Oral Tradition Volume 9, Number 2October 1994
About the Authors
Susan Slyomovics
Susan Slyomovics, who teaches in the Comparative Literature Program at Brown University, has carried on extensive fieldwork on Arabic oral performances in the Middle East. She is the author of The Merchant of Art: An Egyptian Hilali Oral Epic Poet in Performance (1987).
Joseph Russo
A Homerist who is also firmly grounded in folklore, especially in the study of Greek proverbs, Joseph Russo serves as Professor of Classics at Haverford College. His many significant contributions include joint editorship of the recent commentary on the Odyssey, published in both Italian and English, and an extensive series of articles elaborating the effect of oral tradition on our understanding of Homeric poetics.
Bruce A. Rosenberg
Professor of American Civilization at Brown University, Bruce Rosenberg has long been a significant force at the intersection of folklore and literature, particularly in medieval studies.
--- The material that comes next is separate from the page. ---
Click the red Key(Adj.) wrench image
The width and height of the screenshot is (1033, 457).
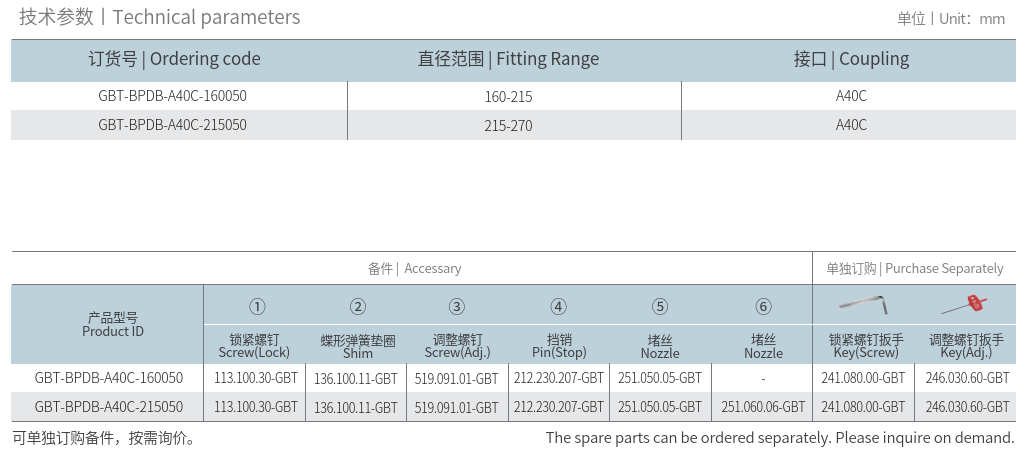(965, 303)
His article on Leon Forrest stems from a deep interest in African American oral traditions and folk-preaching, as attested for example by his book Can These Bones Live? (1987).
Pamela Ritch
Richard Bauman
Richard Bauman is Distinguished Professor of Folklore and Ethnomusicology and Director of the Folklore Institute at Indiana University, Bloomington. His research centers on oral poetics, genre, and performance. Among his recent publications are Voices of Modernity (2003, with Charles L. Briggs) and A World of Others’ Words (2004).
John D. Niles
John D. Niles is Nancy C. Hoefs Professor of English at the University of Wisconsin, Madison. He is a specialist in Beowulf and other Old English poetry, and his most recent book is Homo Narrans (1999).
Anne Klein
Professor of Asian Religions at Rice University, Anne Klein researches Indo-Tibetan Buddhist thought and practice as well as comparative and crosscultural work on women and Buddhism. The second edition of her Knowledge and Liberation: Tibetan Buddhist Epistemology (1986) was published in 1999.
Dell Hymes
Dell Hymes, Professor of Anthropology at the University of Virginia, has pioneered the study of ethnopoetics. His numerous and important publications include “In vain I tried to tell you”: Essays in Native American Ethnopoetics (1981), as well as essays in journals and collections ranging from anthropology and linguistics through Native American literature and culture.
A. Nicholas Doane
Professor of English at the University of Wisconsin-Madison, A. Nicholas Doane specializes in Anglo-Saxon. In addition to the standard editions of the Genesis A and Genesis B poems, he has recently co-edited, with Carol Braun Pasternack, a collection of essays entitled Vox intexta: Orality and Textuality in the Middle Ages (1991).
Teresa Catarella
Teresa Catarella received her Ph.D. from the University of California, San Diego and is associated with the Seminario Menéndez Pidal. Her main interests are the Hispanic and European epic and ballad, and her most recent publication is El romancero gitanoandaluz de Juan José Niño (1993).